Problems to work on:
**a.** In the passage on the action of ejectment, start at the words "A slight elaboration" and stop after "the fictitious trespasser.", then output that stretch word for word.
**b.** Go on with the passage on the action of ejectment, picking up right after its final sentence.

Source document:
- - -
Originally the relief in trespass de
ejectione firmae was damages only. Gradually there was added to it the
recovery of the land by the dispossessed tenant; and ultimately it became the
mode by which conflicting claims to title, as well as possession, were
adjudicated. Gradually also the claim for substantial damages or mesne profits
beyond the nominal damages in the main action came to be severed from the
ejectment; and on judgment for the latter, the courts treated the unlawful
possession as a continuing trespass for which an action lay. Under the Judicature
Act an action for recovery of land on any footing can include a claim for
those profits.
A slight elaboration of the elements of the
action of ejectment seems to me to put the question beyond doubt. As this
proceeding finally developed, from considerations leading to the recovery of
the land by a termor as well as the applicability of the action to a
freeholder, it was grounded in a fictitious expulsion of a fictitious lessee
and it was this lessee who brought the action against the fictitious trespasser.
- - -
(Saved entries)
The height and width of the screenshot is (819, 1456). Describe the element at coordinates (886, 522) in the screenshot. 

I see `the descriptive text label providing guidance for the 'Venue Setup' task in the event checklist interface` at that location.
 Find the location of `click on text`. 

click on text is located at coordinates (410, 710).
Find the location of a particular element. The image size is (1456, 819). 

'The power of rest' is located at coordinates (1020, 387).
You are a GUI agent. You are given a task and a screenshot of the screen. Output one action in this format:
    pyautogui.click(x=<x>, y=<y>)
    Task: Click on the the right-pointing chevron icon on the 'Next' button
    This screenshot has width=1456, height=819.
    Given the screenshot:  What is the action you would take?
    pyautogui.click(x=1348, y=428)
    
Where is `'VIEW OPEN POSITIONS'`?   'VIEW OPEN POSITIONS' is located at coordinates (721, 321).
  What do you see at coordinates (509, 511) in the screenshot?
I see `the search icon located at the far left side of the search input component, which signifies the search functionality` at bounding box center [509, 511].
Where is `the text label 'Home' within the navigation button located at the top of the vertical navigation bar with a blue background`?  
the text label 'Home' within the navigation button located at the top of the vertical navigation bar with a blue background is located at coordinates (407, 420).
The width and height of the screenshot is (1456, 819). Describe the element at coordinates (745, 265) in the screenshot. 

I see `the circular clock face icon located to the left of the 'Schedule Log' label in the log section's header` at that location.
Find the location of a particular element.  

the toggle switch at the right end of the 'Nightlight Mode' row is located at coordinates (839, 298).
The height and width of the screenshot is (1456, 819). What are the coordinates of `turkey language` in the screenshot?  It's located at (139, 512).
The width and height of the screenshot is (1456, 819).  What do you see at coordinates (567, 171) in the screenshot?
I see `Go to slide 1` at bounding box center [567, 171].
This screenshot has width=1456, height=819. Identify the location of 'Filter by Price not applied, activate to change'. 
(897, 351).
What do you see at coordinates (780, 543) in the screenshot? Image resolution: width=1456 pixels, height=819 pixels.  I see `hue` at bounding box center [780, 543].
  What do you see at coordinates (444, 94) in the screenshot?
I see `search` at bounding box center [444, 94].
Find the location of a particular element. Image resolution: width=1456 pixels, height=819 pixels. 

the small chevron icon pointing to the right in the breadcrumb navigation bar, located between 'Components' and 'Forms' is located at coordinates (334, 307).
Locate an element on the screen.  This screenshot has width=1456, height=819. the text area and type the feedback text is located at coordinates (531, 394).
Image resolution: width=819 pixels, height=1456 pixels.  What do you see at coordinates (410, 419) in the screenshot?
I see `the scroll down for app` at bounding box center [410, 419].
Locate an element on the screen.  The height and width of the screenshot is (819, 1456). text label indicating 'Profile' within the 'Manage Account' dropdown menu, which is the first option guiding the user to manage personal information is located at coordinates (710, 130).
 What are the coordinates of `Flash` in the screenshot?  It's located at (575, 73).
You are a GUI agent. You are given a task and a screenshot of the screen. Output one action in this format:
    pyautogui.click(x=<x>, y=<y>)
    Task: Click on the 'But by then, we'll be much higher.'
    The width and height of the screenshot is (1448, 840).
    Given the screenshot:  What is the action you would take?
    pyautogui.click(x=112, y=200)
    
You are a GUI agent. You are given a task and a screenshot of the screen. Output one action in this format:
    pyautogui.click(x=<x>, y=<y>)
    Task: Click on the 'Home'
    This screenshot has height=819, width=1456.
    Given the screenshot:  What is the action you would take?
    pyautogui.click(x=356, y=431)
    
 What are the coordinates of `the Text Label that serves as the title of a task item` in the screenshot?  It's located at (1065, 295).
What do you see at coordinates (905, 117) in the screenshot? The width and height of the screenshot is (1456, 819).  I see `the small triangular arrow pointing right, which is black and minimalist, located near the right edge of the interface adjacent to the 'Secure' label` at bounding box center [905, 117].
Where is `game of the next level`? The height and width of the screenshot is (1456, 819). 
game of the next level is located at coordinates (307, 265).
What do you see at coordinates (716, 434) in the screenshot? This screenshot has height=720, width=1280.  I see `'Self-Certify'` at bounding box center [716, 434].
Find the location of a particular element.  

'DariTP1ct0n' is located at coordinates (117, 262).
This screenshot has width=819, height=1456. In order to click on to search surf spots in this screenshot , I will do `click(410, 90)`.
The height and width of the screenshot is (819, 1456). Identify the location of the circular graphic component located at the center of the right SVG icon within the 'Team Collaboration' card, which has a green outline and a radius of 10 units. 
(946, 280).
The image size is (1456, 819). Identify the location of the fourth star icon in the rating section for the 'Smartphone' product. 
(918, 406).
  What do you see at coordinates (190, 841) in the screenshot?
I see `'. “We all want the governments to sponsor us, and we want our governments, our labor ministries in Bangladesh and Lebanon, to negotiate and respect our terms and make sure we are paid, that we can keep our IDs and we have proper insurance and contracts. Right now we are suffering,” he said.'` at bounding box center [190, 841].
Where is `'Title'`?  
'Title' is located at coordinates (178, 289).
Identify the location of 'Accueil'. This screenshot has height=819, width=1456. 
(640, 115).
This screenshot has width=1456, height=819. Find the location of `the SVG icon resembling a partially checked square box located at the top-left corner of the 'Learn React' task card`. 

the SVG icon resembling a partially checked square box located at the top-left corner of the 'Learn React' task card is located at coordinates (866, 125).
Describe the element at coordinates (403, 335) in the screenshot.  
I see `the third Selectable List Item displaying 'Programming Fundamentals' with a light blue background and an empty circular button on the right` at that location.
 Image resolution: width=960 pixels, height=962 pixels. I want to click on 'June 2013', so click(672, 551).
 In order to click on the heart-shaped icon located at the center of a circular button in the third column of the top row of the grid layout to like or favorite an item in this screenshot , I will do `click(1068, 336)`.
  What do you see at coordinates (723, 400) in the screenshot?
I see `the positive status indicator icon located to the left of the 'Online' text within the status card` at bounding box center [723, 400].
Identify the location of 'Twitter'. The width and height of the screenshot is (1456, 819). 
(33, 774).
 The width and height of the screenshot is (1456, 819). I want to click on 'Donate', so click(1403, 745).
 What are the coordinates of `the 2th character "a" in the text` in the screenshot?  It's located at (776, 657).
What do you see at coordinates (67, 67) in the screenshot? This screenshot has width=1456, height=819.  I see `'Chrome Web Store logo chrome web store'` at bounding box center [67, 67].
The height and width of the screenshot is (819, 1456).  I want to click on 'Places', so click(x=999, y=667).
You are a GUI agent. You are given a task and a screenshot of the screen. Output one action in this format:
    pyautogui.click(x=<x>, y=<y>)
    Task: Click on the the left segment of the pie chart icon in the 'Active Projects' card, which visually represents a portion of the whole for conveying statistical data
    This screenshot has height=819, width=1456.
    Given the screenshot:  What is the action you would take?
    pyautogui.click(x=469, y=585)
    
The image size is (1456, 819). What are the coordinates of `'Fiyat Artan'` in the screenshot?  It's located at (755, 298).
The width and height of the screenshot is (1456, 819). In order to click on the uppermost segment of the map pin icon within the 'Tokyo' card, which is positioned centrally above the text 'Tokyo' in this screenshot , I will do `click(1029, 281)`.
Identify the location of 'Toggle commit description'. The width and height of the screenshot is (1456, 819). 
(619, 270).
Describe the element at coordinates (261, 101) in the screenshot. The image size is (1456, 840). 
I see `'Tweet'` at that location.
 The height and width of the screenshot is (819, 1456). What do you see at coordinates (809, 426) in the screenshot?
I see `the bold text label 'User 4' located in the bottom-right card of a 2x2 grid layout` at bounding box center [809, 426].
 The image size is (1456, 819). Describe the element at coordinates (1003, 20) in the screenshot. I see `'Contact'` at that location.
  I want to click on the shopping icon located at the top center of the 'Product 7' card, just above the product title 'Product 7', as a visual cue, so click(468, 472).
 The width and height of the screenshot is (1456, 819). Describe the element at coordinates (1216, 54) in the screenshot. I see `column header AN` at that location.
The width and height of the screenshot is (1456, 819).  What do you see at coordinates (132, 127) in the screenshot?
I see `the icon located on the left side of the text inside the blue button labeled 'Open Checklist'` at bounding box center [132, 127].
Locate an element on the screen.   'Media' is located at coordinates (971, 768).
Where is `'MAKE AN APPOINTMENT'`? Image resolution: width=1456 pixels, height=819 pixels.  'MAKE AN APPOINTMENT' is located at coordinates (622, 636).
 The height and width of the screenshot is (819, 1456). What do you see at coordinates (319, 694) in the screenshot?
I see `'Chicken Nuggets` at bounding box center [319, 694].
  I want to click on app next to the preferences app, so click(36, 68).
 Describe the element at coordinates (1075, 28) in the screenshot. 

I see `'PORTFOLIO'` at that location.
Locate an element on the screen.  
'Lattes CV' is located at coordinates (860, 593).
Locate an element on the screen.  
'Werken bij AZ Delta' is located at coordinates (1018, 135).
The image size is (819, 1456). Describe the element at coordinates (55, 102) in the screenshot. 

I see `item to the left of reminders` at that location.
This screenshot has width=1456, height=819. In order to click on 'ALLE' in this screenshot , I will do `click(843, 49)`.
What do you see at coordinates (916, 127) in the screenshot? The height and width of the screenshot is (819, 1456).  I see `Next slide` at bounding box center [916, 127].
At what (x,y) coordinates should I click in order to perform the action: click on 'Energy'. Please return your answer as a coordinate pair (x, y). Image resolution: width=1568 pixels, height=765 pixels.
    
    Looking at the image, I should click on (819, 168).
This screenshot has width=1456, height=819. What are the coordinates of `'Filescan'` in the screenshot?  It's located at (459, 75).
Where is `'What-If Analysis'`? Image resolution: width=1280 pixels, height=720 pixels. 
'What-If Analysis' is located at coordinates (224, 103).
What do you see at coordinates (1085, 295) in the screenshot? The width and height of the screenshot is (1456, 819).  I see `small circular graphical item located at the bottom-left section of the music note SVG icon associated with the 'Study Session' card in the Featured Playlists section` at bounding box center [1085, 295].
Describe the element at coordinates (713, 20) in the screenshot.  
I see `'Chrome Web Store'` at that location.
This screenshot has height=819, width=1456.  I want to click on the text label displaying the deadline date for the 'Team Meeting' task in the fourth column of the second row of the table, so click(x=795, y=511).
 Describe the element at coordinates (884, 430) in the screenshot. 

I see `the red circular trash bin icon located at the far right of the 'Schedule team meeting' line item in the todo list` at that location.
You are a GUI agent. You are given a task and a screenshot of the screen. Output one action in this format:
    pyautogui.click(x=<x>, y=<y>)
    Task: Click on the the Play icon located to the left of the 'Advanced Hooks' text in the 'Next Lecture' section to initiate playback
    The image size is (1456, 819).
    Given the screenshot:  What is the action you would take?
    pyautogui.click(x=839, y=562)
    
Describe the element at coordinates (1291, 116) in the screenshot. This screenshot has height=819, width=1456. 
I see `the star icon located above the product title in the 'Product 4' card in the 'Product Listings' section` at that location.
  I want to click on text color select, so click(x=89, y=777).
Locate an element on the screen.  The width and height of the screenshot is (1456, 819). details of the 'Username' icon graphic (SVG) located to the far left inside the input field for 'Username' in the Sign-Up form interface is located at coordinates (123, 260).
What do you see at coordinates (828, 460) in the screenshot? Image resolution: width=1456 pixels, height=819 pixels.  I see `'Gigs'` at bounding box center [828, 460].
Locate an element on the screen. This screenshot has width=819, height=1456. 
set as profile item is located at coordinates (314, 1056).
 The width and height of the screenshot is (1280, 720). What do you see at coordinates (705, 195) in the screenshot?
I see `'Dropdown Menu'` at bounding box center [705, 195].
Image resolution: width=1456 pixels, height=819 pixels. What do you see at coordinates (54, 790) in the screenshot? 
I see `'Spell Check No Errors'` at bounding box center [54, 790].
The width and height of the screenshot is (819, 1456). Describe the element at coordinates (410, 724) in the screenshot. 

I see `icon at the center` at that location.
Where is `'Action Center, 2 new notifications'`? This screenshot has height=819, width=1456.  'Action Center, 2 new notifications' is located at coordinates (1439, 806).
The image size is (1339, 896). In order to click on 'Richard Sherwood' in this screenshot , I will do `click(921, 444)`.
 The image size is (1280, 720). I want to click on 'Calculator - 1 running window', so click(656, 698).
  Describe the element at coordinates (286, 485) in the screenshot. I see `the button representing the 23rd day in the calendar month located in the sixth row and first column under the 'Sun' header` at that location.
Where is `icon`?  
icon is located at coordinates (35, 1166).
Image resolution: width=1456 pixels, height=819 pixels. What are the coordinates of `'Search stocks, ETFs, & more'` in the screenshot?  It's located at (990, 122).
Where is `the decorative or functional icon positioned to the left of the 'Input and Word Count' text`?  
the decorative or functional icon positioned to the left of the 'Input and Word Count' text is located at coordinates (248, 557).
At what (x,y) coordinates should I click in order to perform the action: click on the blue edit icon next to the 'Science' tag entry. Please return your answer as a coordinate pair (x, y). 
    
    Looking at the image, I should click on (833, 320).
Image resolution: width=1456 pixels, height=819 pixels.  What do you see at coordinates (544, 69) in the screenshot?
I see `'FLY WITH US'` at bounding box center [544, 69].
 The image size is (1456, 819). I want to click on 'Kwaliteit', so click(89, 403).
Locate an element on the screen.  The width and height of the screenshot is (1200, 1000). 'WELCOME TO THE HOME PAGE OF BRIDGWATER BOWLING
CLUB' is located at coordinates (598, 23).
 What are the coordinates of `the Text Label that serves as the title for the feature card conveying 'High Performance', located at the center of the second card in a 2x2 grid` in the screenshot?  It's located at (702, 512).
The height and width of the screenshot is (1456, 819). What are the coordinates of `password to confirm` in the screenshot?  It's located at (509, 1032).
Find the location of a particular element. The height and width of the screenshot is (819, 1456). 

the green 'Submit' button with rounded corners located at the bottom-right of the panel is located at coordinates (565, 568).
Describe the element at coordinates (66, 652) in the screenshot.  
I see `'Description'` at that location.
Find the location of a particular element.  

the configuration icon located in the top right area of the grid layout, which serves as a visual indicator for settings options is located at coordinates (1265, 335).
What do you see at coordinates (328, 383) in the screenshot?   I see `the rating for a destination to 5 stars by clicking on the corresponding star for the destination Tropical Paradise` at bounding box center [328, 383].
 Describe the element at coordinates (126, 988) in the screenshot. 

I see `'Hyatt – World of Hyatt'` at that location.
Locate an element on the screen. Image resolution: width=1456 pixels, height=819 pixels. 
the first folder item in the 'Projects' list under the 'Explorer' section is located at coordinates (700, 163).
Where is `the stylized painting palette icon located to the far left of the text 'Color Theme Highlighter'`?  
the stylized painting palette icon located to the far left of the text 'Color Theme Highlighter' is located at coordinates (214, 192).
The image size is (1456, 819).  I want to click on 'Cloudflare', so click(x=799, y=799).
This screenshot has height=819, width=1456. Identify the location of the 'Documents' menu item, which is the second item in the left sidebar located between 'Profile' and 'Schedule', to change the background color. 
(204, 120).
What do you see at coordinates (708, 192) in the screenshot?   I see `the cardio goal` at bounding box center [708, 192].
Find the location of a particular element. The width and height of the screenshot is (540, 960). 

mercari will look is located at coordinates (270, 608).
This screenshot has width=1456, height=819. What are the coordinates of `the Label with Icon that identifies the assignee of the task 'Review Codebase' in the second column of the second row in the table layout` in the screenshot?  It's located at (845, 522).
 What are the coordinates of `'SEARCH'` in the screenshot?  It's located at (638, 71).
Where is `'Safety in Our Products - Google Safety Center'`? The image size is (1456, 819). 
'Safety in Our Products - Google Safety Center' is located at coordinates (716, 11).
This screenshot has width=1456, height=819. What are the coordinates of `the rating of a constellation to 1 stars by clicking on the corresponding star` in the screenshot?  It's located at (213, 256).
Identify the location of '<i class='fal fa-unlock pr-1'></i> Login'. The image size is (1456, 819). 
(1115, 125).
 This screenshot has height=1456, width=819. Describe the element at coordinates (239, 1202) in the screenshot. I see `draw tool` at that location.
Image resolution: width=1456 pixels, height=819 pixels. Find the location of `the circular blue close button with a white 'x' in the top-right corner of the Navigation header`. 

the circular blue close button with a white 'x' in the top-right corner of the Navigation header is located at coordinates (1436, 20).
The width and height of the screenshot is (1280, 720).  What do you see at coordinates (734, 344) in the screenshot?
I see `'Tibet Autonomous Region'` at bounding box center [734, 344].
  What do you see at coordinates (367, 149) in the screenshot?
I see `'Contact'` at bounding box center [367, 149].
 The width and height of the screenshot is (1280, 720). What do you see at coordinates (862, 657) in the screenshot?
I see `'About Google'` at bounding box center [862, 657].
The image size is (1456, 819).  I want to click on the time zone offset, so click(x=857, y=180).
- - -
Outputs in order:
**a.**
A slight elaboration of the elements of the
action of ejectment seems to me to put the question beyond doubt. As this
proceeding finally developed, from considerations leading to the recovery of
the land by a termor as well as the applicability of the action to a
freeholder, it was grounded in a fictitious expulsion of a fictitious lessee
and it was this lessee who brought the action against the fictitious trespasser.

**b.**
The actual occupant was not allowed to defend unless he admitted the lease and
the ouster, and having done that he was allowed to set up any title under which
he might claim. But trespass was the foundation and the judgment established a
trespass from the time of the wrongful detention of possession on which the
claim for damages for mesne profits was based.
[Page 402]
The essential fact is that the action is
conceived to be grounded on wrongful detention as a delict or tort; and the
question is whether the text of section 7, considering the purpose of the
statute as affecting primarily property of the wife and incidentally the
relation of husband and wife, is not to be construed as being intended to
protect the conjugal association to the extent of maintaining the ban on resort
to the ordinary processes of litigation where that arises upon a fault or a
wrong. At common law no action lay between husband and wife both because of a
formal obstacle, i.e. that the wife could be impleaded only with the husband; and
one of substance, that they were held to be one person between whom none of the
ordinary rights or claims in law could arise. The Act contains no express
provision enabling the husband to bring any action against the wife; that
right, uniformly accepted to exist, arises only as an inference from the
statute; and in defining the limitations of an exception from that inference,
we should, I think, do so in the light of the considerations mentioned.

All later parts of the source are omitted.